Valeriy Sokolov, la déconvenue genevoise

Le jeune violoniste ukrainien devait éblouir avec le 1er Concerto de Paganini à l’OSR. Il a déçu

Certaines affiches font saliver le public. La dernière de l’Orchestre de la Suisse romande avait de quoi mettre en appétit les Genevois. Crème fouettée et champagne au programme. Avec, cerise sur le gâteau, l’étourdissant 1er Concerto pour violon de Paganini. A l’archet? Un talent venu d’Ukraine, au nom plus que prometteur: Sokolov. Partager le patronyme du génial pianiste Grigory représente déjà une gageure en soi. Proposer une pièce du diabolique Niccolo en plat de résistance, voilà qui annonce de la folie instrumentale.

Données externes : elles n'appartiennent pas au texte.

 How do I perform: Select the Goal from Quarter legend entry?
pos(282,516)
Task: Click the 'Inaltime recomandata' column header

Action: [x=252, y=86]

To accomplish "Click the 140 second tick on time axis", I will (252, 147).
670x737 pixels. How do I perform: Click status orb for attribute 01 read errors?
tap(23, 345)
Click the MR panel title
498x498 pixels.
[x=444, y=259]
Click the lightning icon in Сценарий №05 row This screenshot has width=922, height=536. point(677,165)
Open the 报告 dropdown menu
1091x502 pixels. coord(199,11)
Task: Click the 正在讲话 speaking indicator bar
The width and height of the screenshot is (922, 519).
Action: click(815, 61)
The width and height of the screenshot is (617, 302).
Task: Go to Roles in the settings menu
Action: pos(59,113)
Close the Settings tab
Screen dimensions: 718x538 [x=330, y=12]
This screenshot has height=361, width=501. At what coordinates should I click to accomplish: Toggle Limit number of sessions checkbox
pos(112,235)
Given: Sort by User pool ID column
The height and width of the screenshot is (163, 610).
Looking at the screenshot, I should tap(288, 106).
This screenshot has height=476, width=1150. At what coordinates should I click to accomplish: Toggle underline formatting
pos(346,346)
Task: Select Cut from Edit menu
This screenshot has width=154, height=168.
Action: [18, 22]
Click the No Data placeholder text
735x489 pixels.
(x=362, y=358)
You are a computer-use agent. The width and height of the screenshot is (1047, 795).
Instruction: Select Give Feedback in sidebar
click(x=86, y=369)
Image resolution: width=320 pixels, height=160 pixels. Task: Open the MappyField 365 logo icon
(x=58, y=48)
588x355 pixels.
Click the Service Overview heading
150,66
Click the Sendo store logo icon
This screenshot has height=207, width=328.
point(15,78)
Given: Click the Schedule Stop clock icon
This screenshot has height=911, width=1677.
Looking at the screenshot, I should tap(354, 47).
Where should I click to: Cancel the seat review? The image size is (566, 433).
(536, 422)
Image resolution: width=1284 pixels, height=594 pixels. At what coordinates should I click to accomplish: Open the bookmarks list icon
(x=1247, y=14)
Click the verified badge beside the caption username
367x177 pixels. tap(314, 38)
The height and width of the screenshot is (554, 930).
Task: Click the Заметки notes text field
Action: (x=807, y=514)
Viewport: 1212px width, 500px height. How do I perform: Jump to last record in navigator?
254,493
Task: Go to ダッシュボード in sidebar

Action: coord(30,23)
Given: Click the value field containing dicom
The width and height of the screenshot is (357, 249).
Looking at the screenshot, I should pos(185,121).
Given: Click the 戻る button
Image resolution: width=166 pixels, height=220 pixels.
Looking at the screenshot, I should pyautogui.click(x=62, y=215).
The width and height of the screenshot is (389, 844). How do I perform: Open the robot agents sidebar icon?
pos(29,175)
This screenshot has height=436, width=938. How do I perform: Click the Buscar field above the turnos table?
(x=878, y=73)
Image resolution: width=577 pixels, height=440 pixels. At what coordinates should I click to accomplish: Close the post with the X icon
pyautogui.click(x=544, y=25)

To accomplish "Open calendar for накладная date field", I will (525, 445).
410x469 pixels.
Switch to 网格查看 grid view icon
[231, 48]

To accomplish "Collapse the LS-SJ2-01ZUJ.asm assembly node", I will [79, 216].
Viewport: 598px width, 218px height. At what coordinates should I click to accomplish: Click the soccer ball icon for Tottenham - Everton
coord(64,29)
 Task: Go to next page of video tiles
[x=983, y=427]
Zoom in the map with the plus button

Savoir se méfier des effets d’annonce

A 32 ans, le violoniste a, de plus, une certaine expérience de la scène. Et il présente un joli pedigree musical. Tout prédisait donc un concert d’exception. Mais il faut parfois se méfier des effets d’annonce. C’est un musicien sans esprit ni légèreté qui s’attelle à la partition affolante du célèbre Italien. Les notes sont toutes là, les aigus atteints, la vitesse et les acrobaties réalisées. Mais que l’ensemble s’avère sans grâce, les attaques crissantes, les traits de bravoure incertains, la justesse approximative et les harmoniques disgracieuses! Proposer une pièce de haute voltige requiert plus que de la virtuosité. Cela exige de se situer au-delà des notes, de survoler le texte avec une insolence instrumentale supérieure. Valeriy Sokolov atteint la crête, sans la dépasser.

Derrière ce soliste qui a le mérite d’un courage indéniable, l’OSR et Jonathan Nott ne lésinent pas sur un accompagnement pompier à souhait et irrégulier. Avec la charmante mise en bouche de Johann Strauss fils (Künstlerleben, Valse) et le dessert opulent (la Suite pour orchestre Schlagobers) de Richard Strauss, le festin aurait pu enchanter. Il a eu un goût de regret.